I understand that Clang will introduce a virtual table to capture objects of the classes A and B.

But when delving deeper into the compilation of the main function, I don't really understand why Clang introduces a GEP of index -32 in the main function.

And what is the value of index %9 in the next GEP. Why can't it be determined at compile time?

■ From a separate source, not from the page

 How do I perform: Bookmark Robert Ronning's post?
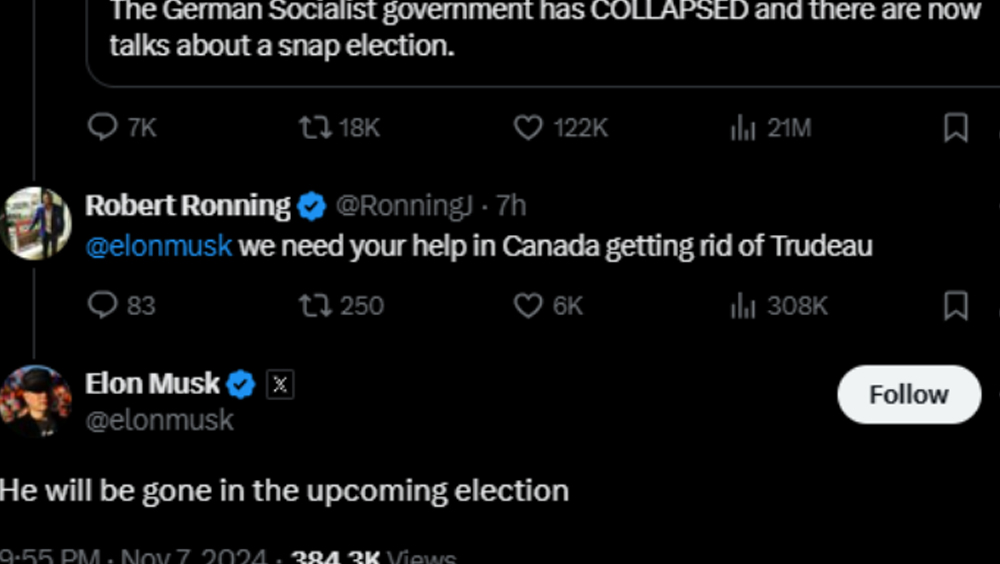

  %7 = getelementptr i8, i8* %6, i64 -32
  %8 = bitcast i8* %7 to i64*
  %9 = load i64, i64* %8, align 8
  %10 = bitcast %class.B* %4 to i8*
  %11 = getelementptr inbounds i8, i8* %10, i64 %9

Does anyone know why Clang does so?

Thank you very much for reading my very long question!

Solution

Location of virtually inherited base class can not be determined at compile-time and is delayed until runtime. The virtual base offset (vbase offset) is located within the vtable so first your code loads the vtable pointer:

  %5 = bitcast %class.B* %4 to i8**
  %6 = load i8*, i8** %5, align 8

and then loads the vbase offset (from pre-defined location at vptr - 32):

  %7 = getelementptr i8, i8* %6, i64 -32
  %8 = bitcast i8* %7 to i64*
  %9 = load i64, i64* %8, align 8

This is used to compute the offset to base class:

  %10 = bitcast %class.B* %4 to i8*
  %11 = getelementptr inbounds i8, i8* %10, i64 %9
  %12 = bitcast i8* %11 to %class.A*

and load pointer to virtual method from base class's vtable:

  %13 = bitcast %class.A* %12 to i32 (%class.A*, i32*)***
  %14 = load i32 (%class.A*, i32*)**, i32 (%class.A*, i32*)*** %13, align 8
  %15 = getelementptr inbounds i32 (%class.A*, i32*)*, i32 (%class.A*, i32*)** %14, i64 0
  %16 = load i32 (%class.A*, i32*)*, i32 (%class.A*, i32*)** %15, align 8

and finally call it:

  %17 = call i32 %16(%class.A* %12, i32* @global_obj)

You can find more details on how vtables are organized in Itanium ABI (but beware that it's not for the faint-hearted).